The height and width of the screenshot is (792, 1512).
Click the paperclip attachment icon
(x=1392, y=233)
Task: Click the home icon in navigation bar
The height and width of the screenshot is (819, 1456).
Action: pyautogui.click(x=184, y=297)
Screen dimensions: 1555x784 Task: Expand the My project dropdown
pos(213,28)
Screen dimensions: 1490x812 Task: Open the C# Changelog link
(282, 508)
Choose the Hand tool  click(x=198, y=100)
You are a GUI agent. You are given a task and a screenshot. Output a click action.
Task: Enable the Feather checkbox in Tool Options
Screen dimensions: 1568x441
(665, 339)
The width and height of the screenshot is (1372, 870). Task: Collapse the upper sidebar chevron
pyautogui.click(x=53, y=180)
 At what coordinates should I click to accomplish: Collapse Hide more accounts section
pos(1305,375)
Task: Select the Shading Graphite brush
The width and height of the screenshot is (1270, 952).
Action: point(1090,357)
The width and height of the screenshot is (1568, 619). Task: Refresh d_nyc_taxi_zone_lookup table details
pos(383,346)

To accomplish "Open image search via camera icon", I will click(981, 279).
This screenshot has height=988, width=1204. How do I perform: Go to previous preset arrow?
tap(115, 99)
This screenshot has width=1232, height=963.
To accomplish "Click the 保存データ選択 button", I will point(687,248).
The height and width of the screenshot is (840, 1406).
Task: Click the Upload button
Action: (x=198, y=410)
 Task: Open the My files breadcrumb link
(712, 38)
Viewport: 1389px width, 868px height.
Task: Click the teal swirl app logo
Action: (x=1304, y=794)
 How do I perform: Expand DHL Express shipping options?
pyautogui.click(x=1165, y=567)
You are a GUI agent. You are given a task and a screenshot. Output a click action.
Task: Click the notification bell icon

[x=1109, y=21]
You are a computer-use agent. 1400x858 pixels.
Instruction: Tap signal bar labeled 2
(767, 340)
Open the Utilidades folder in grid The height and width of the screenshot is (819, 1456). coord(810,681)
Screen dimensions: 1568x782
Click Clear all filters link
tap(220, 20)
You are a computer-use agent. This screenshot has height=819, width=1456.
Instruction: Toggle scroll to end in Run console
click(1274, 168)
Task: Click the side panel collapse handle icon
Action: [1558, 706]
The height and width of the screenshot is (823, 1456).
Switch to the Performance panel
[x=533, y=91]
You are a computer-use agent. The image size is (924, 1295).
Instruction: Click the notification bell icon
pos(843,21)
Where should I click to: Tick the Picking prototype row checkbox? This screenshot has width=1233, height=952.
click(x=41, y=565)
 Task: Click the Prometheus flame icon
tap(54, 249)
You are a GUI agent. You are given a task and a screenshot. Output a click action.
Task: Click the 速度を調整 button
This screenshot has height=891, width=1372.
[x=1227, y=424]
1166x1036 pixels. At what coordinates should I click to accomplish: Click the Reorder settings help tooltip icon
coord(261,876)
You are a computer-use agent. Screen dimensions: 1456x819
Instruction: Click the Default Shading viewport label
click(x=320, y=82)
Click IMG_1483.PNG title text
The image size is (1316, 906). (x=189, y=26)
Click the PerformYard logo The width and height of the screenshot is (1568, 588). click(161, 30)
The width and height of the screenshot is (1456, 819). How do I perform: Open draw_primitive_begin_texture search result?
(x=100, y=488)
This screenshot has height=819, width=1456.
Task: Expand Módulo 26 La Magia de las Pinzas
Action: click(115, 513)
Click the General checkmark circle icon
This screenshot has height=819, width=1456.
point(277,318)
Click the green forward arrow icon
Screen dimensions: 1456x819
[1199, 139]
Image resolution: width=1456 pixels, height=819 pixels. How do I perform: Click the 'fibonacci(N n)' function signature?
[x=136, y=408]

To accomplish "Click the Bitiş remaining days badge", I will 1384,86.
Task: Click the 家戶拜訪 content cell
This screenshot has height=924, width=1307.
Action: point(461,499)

# TASK DIRECTIONS:
Some lines in the data above hold the string "computer". Find and copy each of them.

# RESPONSE TO THIS TASK:
You are a computer-use agent. 1400x858 pixels.
You are a computer-use agent. This screenshot has height=819, width=1456.
You are a computer-use agent. The image size is (924, 1295).
You are a computer-use agent. Screen dimensions: 1456x819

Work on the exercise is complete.